Set problem:
Express the lines below as a JSON list of strings, with one string per line and blank lines omitted.

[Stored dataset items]
§

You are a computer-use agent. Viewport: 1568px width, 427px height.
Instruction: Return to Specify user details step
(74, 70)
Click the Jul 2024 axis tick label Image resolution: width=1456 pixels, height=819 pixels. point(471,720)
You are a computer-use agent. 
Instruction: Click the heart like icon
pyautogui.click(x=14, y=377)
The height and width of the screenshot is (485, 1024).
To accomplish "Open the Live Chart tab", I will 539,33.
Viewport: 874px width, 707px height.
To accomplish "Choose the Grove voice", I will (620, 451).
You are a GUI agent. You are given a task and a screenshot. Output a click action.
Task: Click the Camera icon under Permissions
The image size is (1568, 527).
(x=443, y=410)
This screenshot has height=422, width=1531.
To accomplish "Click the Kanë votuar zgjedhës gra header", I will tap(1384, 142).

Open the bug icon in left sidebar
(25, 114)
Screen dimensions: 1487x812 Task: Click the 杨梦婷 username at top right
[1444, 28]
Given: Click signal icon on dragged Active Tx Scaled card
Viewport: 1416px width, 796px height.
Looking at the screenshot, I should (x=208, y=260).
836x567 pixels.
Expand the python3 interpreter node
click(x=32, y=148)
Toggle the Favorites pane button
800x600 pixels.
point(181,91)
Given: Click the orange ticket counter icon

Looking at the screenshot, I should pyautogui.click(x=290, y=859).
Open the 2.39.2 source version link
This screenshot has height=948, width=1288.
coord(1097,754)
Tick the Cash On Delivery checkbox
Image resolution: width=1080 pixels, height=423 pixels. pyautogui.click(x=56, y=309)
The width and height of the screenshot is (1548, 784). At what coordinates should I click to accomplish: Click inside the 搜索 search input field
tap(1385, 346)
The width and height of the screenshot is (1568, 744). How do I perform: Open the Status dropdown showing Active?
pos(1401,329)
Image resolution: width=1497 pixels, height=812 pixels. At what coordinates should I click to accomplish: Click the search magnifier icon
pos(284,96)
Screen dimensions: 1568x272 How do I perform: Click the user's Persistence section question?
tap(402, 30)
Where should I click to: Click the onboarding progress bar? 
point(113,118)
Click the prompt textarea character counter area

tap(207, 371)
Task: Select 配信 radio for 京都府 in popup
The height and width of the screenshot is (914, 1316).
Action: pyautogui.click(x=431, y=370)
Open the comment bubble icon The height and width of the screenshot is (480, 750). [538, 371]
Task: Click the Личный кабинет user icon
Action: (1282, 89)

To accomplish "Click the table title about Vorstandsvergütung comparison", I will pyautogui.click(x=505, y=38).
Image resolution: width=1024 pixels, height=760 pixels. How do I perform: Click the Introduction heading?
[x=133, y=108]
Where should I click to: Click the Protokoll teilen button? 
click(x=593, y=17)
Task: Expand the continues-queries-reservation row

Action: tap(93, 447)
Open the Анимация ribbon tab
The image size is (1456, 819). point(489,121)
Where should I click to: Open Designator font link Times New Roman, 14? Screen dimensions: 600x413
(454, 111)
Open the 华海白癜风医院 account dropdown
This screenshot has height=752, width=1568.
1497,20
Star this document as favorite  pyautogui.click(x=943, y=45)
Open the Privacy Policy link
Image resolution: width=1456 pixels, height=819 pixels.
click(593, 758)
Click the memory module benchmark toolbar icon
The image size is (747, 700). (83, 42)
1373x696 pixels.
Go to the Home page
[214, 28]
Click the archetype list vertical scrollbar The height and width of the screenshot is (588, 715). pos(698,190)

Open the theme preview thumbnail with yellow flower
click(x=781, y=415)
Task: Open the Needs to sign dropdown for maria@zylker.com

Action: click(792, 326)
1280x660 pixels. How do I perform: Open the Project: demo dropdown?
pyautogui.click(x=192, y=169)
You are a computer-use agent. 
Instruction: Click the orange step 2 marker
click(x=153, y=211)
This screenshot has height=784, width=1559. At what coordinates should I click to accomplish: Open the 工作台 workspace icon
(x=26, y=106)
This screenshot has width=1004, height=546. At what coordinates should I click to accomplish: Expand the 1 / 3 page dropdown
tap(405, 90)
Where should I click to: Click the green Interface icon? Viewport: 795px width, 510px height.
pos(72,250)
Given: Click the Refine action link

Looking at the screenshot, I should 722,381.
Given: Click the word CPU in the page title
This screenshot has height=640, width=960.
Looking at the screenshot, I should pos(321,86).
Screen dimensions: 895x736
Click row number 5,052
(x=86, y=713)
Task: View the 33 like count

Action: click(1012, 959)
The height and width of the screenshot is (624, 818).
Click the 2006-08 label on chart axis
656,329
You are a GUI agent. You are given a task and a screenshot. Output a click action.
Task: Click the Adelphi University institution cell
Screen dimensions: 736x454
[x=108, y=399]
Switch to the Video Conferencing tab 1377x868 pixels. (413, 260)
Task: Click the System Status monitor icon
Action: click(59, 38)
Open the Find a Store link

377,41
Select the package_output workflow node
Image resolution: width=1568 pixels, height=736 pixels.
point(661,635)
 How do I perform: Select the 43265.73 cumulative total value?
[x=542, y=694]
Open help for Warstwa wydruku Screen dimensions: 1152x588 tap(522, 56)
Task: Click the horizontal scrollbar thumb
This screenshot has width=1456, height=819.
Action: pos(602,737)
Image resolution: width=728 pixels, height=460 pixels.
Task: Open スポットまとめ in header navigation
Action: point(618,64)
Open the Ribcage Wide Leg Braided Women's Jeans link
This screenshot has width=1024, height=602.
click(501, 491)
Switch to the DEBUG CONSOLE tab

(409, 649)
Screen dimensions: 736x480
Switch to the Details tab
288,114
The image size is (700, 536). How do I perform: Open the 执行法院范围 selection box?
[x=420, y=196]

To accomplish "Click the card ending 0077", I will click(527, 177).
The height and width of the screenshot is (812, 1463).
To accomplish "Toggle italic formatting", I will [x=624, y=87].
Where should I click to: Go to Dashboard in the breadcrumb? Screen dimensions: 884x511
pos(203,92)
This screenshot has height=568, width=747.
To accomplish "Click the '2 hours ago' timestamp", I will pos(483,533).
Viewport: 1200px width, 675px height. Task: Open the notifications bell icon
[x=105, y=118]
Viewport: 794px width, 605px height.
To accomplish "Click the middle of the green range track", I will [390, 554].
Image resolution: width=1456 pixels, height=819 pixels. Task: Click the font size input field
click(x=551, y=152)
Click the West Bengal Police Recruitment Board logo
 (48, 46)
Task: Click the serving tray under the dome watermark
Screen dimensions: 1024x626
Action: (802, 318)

§

Completed exercise:
[
  "You are a computer-use agent. Viewport: 1568px width, 427px height.",
  "Instruction: Return to Specify user details step",
  "(74, 70)",
  "Click the Jul 2024 axis tick label Image resolution: width=1456 pixels, height=819 pixels. point(471,720)",
  "You are a computer-use agent. ",
  "Instruction: Click the heart like icon",
  "pyautogui.click(x=14, y=377)",
  "The height and width of the screenshot is (485, 1024).",
  "To accomplish \"Open the Live Chart tab\", I will 539,33.",
  "Viewport: 874px width, 707px height.",
  "To accomplish \"Choose the Grove voice\", I will (620, 451).",
  "You are a GUI agent. You are given a task and a screenshot. Output a click action.",
  "Task: Click the Camera icon under Permissions",
  "The image size is (1568, 527).",
  "(x=443, y=410)",
  "This screenshot has height=422, width=1531.",
  "To accomplish \"Click the Kanë votuar zgjedhës gra header\", I will tap(1384, 142).",
  "Open the bug icon in left sidebar",
  "(25, 114)",
  "Screen dimensions: 1487x812 Task: Click the 杨梦婷 username at top right",
  "[1444, 28]",
  "Given: Click signal icon on dragged Active Tx Scaled card",
  "Viewport: 1416px width, 796px height.",
  "Looking at the screenshot, I should (x=208, y=260).",
  "836x567 pixels.",
  "Expand the python3 interpreter node",
  "click(x=32, y=148)",
  "Toggle the Favorites pane button",
  "800x600 pixels.",
  "point(181,91)",
  "Given: Click the orange ticket counter icon",
  "Looking at the screenshot, I should pyautogui.click(x=290, y=859).",
  "Open the 2.39.2 source version link",
  "This screenshot has height=948, width=1288.",
  "coord(1097,754)",
  "Tick the Cash On Delivery checkbox",
  "Image resolution: width=1080 pixels, height=423 pixels. pyautogui.click(x=56, y=309)",
  "The width and height of the screenshot is (1548, 784). At what coordinates should I click to accomplish: Click inside the 搜索 search input field",
  "tap(1385, 346)",
  "The width and height of the screenshot is (1568, 744). How do I perform: Open the Status dropdown showing Active?",
  "pos(1401,329)",
  "Image resolution: width=1497 pixels, height=812 pixels. At what coordinates should I click to accomplish: Click the search magnifier icon",
  "pos(284,96)",
  "Screen dimensions: 1568x272 How do I perform: Click the user's Persistence section question?",
  "tap(402, 30)",
  "Where should I click to: Click the onboarding progress bar? ",
  "point(113,118)",
  "Click the prompt textarea character counter area",
  "tap(207, 371)",
  "Task: Select 配信 radio for 京都府 in popup",
  "The height and width of the screenshot is (914, 1316).",
  "Action: pyautogui.click(x=431, y=370)",
  "Open the comment bubble icon The height and width of the screenshot is (480, 750). [538, 371]",
  "Task: Click the Личный кабинет user icon",
  "Action: (1282, 89)",
  "To accomplish \"Click the table title about Vorstandsvergütung comparison\", I will pyautogui.click(x=505, y=38).",
  "Image resolution: width=1024 pixels, height=760 pixels. How do I perform: Click the Introduction heading?",
  "[x=133, y=108]",
  "Where should I click to: Click the Protokoll teilen button? ",
  "click(x=593, y=17)",
  "Task: Expand the continues-queries-reservation row",
  "Action: tap(93, 447)",
  "Open the Анимация ribbon tab",
  "The image size is (1456, 819). point(489,121)",
  "Where should I click to: Open Designator font link Times New Roman, 14? Screen dimensions: 600x413",
  "(454, 111)",
  "Open the 华海白癜风医院 account dropdown",
  "This screenshot has height=752, width=1568.",
  "1497,20",
  "Star this document as favorite  pyautogui.click(x=943, y=45)",
  "Open the Privacy Policy link",
  "Image resolution: width=1456 pixels, height=819 pixels.",
  "click(593, 758)",
  "Click the memory module benchmark toolbar icon",
  "The image size is (747, 700). (83, 42)",
  "1373x696 pixels.",
  "Go to the Home page",
  "[214, 28]",
  "Click the archetype list vertical scrollbar The height and width of the screenshot is (588, 715). pos(698,190)",
  "Open the theme preview thumbnail with yellow flower",
  "click(x=781, y=415)",
  "Task: Open the Needs to sign dropdown for maria@zylker.com",
  "Action: click(792, 326)",
  "1280x660 pixels. How do I perform: Open the Project: demo dropdown?",
  "pyautogui.click(x=192, y=169)",
  "You are a computer-use agent. ",
  "Instruction: Click the orange step 2 marker",
  "click(x=153, y=211)",
  "This screenshot has height=784, width=1559. At what coordinates should I click to accomplish: Open the 工作台 workspace icon",
  "(x=26, y=106)",
  "This screenshot has width=1004, height=546. At what coordinates should I click to accomplish: Expand the 1 / 3 page dropdown",
  "tap(405, 90)",
  "Where should I click to: Click the green Interface icon? Viewport: 795px width, 510px height.",
  "pos(72,250)",
  "Given: Click the Refine action link",
  "Looking at the screenshot, I should 722,381.",
  "Given: Click the word CPU in the page title",
  "This screenshot has height=640, width=960.",
  "Looking at the screenshot, I should pos(321,86).",
  "Screen dimensions: 895x736",
  "Click row number 5,052",
  "(x=86, y=713)",
  "Task: View the 33 like count",
  "Action: click(1012, 959)",
  "The height and width of the screenshot is (624, 818).",
  "Click the 2006-08 label on chart axis",
  "656,329",
  "You are a GUI agent. You are given a task and a screenshot. Output a click action.",
  "Task: Click the Adelphi University institution cell",
  "Screen dimensions: 736x454",
  "[x=108, y=399]",
  "Switch to the Video Conferencing tab 1377x868 pixels. (413, 260)",
  "Task: Click the System Status monitor icon",
  "Action: click(59, 38)",
  "Open the Find a Store link",
  "377,41",
  "Select the package_output workflow node",
  "Image resolution: width=1568 pixels, height=736 pixels.",
  "point(661,635)",
  " How do I perform: Select the 43265.73 cumulative total value?",
  "[x=542, y=694]",
  "Open help for Warstwa wydruku Screen dimensions: 1152x588 tap(522, 56)",
  "Task: Click the horizontal scrollbar thumb",
  "This screenshot has width=1456, height=819.",
  "Action: pos(602,737)",
  "Image resolution: width=728 pixels, height=460 pixels.",
  "Task: Open スポットまとめ in header navigation",
  "Action: point(618,64)",
  "Open the Ribcage Wide Leg Braided Women's Jeans link",
  "This screenshot has width=1024, height=602.",
  "click(501, 491)",
  "Switch to the DEBUG CONSOLE tab",
  "(409, 649)",
  "Screen dimensions: 736x480",
  "Switch to the Details tab",
  "288,114",
  "The image size is (700, 536). How do I perform: Open the 执行法院范围 selection box?",
  "[x=420, y=196]",
  "To accomplish \"Click the card ending 0077\", I will click(527, 177).",
  "The height and width of the screenshot is (812, 1463).",
  "To accomplish \"Toggle italic formatting\", I will [x=624, y=87].",
  "Where should I click to: Go to Dashboard in the breadcrumb? Screen dimensions: 884x511",
  "pos(203,92)",
  "This screenshot has height=568, width=747.",
  "To accomplish \"Click the '2 hours ago' timestamp\", I will pos(483,533).",
  "Viewport: 1200px width, 675px height. Task: Open the notifications bell icon",
  "[x=105, y=118]",
  "Viewport: 794px width, 605px height.",
  "To accomplish \"Click the middle of the green range track\", I will [390, 554].",
  "Image resolution: width=1456 pixels, height=819 pixels. Task: Click the font size input field",
  "click(x=551, y=152)",
  "Click the West Bengal Police Recruitment Board logo",
  " (48, 46)",
  "Task: Click the serving tray under the dome watermark",
  "Screen dimensions: 1024x626",
  "Action: (802, 318)"
]